DATA FOR REVIEW:

========================================

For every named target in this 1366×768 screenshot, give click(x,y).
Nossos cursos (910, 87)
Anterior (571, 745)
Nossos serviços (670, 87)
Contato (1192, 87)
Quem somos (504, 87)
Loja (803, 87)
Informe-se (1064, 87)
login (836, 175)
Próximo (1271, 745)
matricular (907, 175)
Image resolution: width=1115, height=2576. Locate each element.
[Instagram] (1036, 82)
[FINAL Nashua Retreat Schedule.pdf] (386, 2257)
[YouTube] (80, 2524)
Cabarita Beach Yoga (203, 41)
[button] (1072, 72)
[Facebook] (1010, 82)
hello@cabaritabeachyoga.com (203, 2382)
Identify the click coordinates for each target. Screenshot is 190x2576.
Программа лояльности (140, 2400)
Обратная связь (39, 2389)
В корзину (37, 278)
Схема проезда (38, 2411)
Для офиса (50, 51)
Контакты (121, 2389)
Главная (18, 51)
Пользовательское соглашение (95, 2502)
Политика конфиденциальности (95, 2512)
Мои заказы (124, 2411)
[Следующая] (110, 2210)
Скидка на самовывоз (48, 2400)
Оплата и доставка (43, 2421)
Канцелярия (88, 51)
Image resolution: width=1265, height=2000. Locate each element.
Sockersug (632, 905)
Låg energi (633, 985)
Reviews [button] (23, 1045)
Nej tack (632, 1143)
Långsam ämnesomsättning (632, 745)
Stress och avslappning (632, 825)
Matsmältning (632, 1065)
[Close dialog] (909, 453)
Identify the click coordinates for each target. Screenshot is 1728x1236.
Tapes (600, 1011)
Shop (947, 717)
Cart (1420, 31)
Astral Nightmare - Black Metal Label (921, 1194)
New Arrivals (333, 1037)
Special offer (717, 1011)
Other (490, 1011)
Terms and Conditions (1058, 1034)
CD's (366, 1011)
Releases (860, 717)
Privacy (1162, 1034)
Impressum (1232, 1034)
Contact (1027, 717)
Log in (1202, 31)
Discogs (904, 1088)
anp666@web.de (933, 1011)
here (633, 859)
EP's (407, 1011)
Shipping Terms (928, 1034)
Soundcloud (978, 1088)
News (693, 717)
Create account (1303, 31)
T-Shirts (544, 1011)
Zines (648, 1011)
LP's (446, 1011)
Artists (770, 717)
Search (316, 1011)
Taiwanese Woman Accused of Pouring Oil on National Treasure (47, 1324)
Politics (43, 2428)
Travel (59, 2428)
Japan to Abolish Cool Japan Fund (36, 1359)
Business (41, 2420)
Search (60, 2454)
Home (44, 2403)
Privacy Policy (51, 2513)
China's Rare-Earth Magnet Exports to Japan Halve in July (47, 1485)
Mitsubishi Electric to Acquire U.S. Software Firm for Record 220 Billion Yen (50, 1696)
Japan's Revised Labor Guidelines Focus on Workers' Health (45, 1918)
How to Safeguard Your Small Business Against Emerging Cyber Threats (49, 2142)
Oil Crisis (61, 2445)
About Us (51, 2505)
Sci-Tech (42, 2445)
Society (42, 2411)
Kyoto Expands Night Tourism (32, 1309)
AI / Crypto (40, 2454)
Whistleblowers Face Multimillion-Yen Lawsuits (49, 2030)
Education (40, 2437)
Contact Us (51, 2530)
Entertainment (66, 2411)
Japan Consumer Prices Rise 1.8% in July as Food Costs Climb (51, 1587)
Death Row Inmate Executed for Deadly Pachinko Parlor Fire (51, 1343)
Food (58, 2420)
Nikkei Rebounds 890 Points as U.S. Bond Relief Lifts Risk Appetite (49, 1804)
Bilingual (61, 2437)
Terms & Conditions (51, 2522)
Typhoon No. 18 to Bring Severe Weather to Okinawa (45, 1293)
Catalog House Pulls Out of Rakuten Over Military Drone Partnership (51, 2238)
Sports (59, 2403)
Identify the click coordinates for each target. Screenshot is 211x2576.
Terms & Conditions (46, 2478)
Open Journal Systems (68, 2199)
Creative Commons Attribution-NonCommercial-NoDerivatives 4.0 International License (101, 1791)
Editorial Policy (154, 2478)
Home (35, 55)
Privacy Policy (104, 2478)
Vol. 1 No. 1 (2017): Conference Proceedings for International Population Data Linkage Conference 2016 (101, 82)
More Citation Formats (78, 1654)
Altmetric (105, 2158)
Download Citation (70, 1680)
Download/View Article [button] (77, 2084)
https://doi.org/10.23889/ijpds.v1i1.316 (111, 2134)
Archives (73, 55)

========================================

TASK TO CARRY OUT:
Beginning at the top of the data, extract each line through the line containing "Схема проезда (38, 2411)" and return those lines exactly, with nothing added.

TASK RESULT:
For every named target in this 1366×768 screenshot, give click(x,y).
Nossos cursos (910, 87)
Anterior (571, 745)
Nossos serviços (670, 87)
Contato (1192, 87)
Quem somos (504, 87)
Loja (803, 87)
Informe-se (1064, 87)
login (836, 175)
Próximo (1271, 745)
matricular (907, 175)
Image resolution: width=1115, height=2576. Locate each element.
[Instagram] (1036, 82)
[FINAL Nashua Retreat Schedule.pdf] (386, 2257)
[YouTube] (80, 2524)
Cabarita Beach Yoga (203, 41)
[button] (1072, 72)
[Facebook] (1010, 82)
hello@cabaritabeachyoga.com (203, 2382)
Identify the click coordinates for each target. Screenshot is 190x2576.
Программа лояльности (140, 2400)
Обратная связь (39, 2389)
В корзину (37, 278)
Схема проезда (38, 2411)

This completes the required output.